・震災の映像見れば指しゃぶりいよよ激しき七つの心
余震、東京電力福島第一原発事故による放射能汚染による不安は、静まるどころか、政府の曖昧な発表のために広がるばかりだった。
・まだ恋も知らぬ我が子と思うとき「直ちには」とは意味なき言葉
そして、ついに俵さんは、息子を連れて2人で仙台を離れる決心をする。
・子を連れて西へ西へと逃げてゆく愚かな母と言うならば言え
そうしてたどり着いたのが、友人の住む沖縄の離島、石垣島であった。見るもの、聞くこと驚くことばかりだ。

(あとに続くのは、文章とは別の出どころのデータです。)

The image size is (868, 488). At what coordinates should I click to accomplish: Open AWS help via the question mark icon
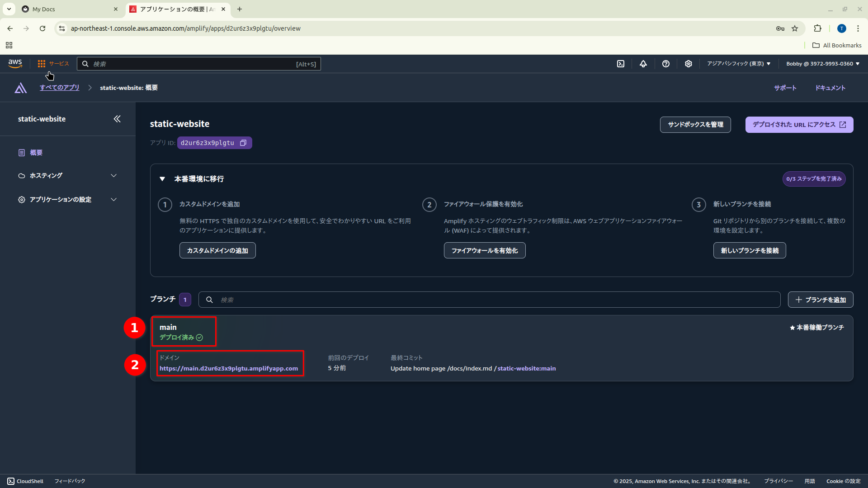(x=665, y=64)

・オオカミのごとき台風襲いきて子豚マンションのドアをたたけり
はずむ心、今という瞬間をまるごと言葉にして歌うさまは、まるで恋に胸をときめかす第一歌集「サラダ記念日」と似ている。ただ似て非なることは、島の自然を楽しみ、遊び興じ、日々、作者とともに胸をはずませる息子という存在である。
・子は眠るカンムリワシを見たことを今日一日の勲章として
・ぷふぷふと頬ふくらます子に聞けば釣られて焦るフグのものまね
そして、物語の主人公になったように、島で冒険に満ちた毎日を楽しむ息子の言葉が歌になり、表題となった。

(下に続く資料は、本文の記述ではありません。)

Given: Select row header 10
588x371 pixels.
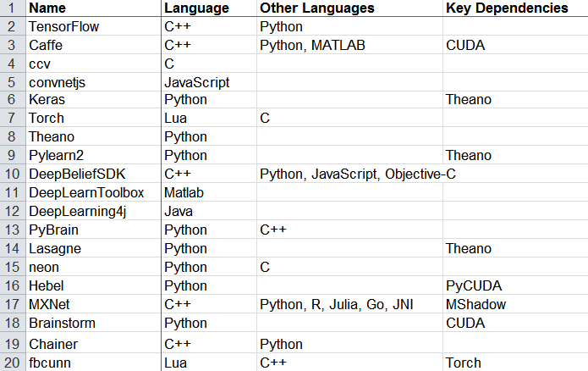Looking at the screenshot, I should click(13, 174).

・「オレが今マリオなんだよ」島に来て子はゲーム機に触れなくなりぬ
本書のあとがきも、とてもいい。すっかりゲーム遊びから遠ざかった、もうすぐ10歳になる息子が夜、「ワイファイって何?」と聞いてきた時のエピソードだ。俵さんが「無線でインターネットにつながる方法だよ。目に見える線でつながっているのは、有線」。そう答えると、隣の布団から小さな手が伸びてきたという。
「今日は有線でお願いします」
・汚染米を「おせんべい」と誤読して屈託のなき子は秋のなか
・オスプレイ空に飛び交い地上ではオスがレイプと漫談つづく
明るい作品ばかりではない。たとえ南の島に行っても、そこには現代の日本の縮図はついてくる。それを見詰めつつも、悲嘆ばかりはしていない。
・教育の半分は「育」日当たりのよきベランダに鉢を並べる
作者はかつて「万智ちゃんを先生と呼ぶ子らがいて神奈川県立橋本高校」という元先生だ。よいものを言葉で育む。その心の強さは変わらないのだ。